→ Problem
From the line containing "Where should I" through the last line of the data, both ends included, write out every line exactly; omit the pictures.

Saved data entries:
--------------------------------

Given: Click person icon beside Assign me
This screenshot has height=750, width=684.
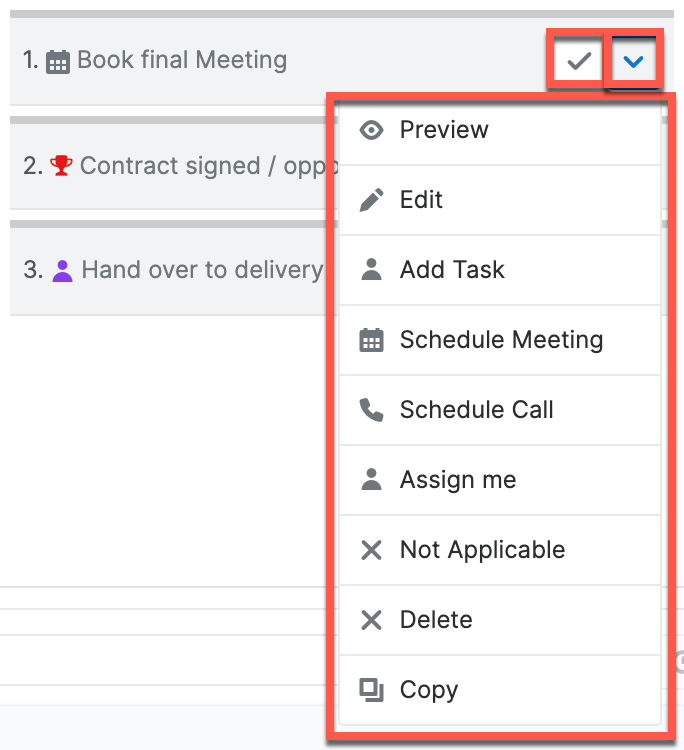Looking at the screenshot, I should point(371,480).
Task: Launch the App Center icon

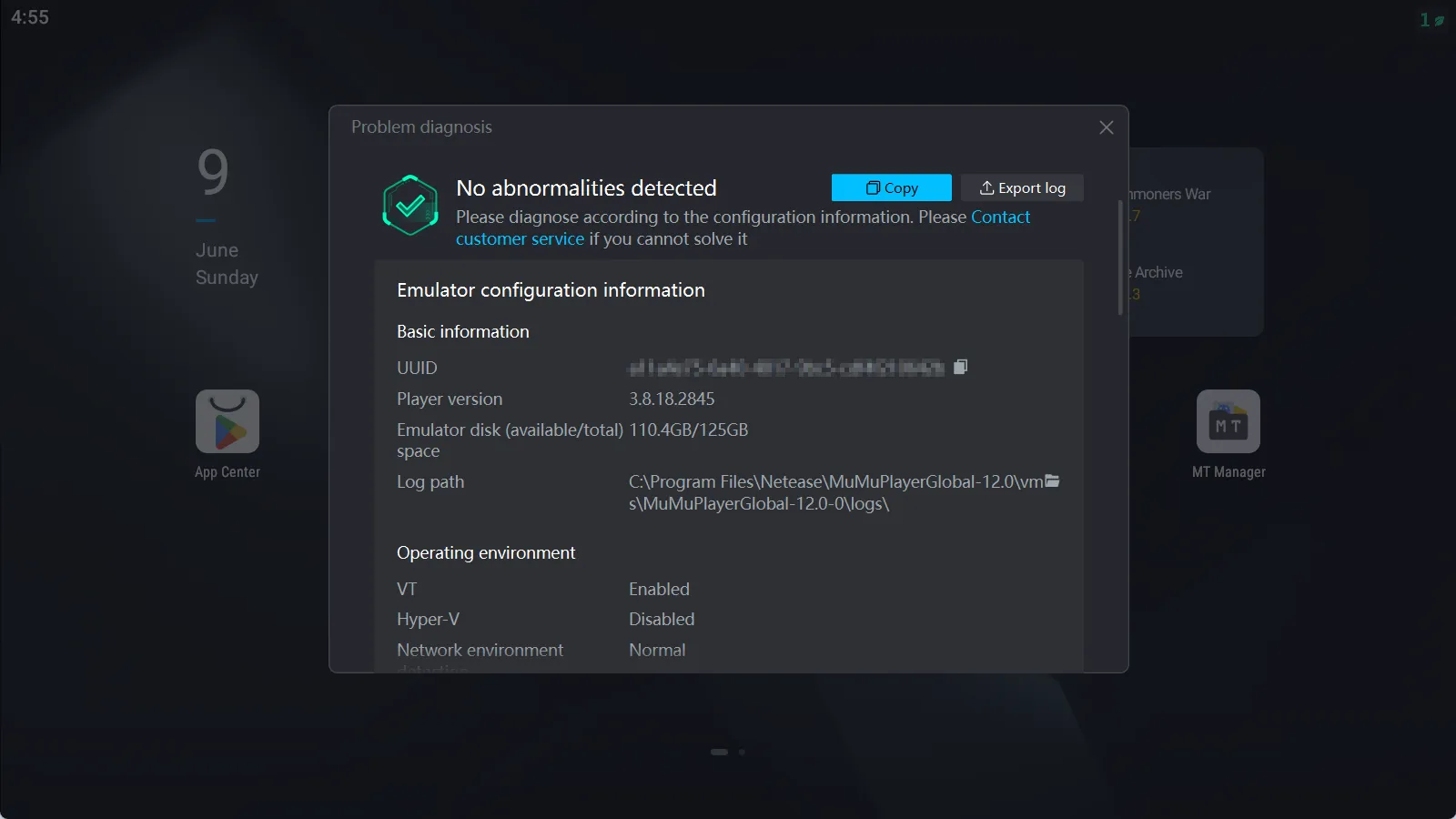Action: pos(228,422)
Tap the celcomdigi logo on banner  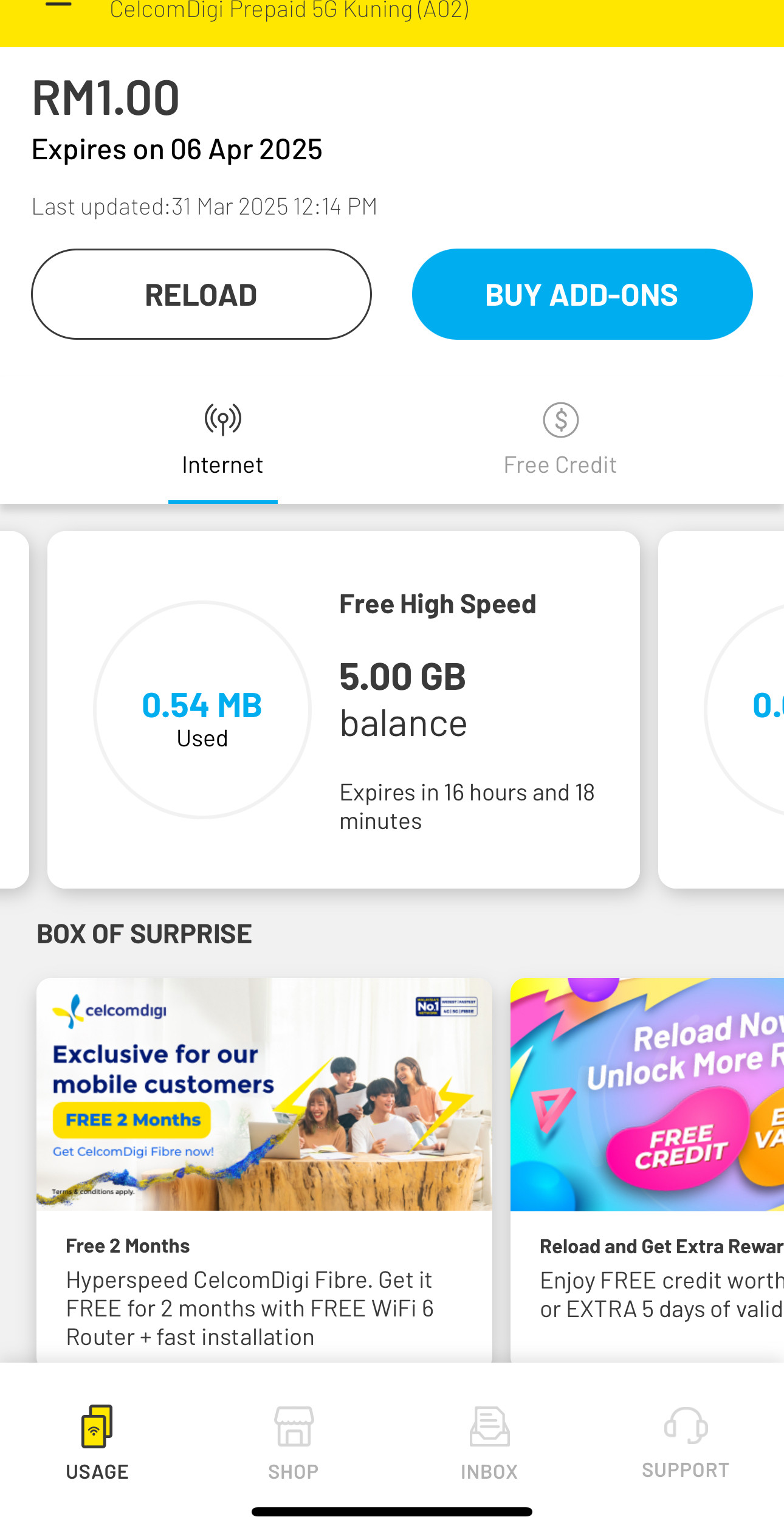[111, 1010]
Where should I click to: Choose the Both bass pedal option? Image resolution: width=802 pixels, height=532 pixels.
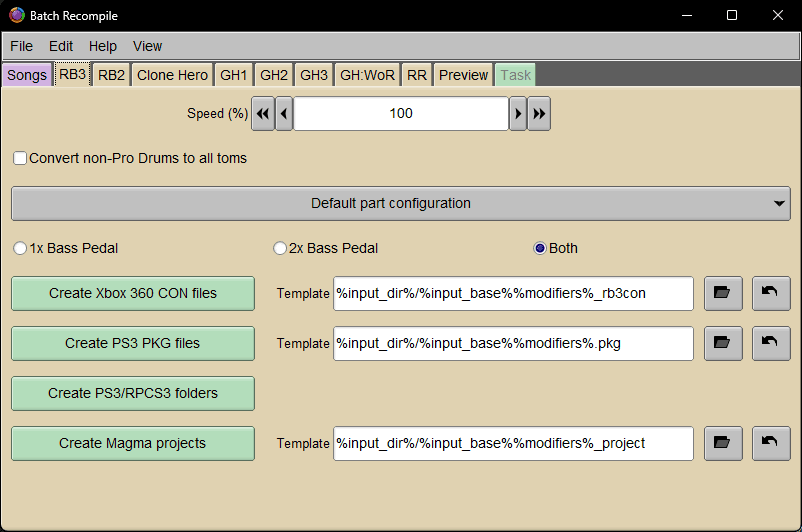click(x=540, y=248)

--------------------------------

→ Your response
Where should I click to: Choose the Both bass pedal option? Image resolution: width=802 pixels, height=532 pixels.
click(x=540, y=248)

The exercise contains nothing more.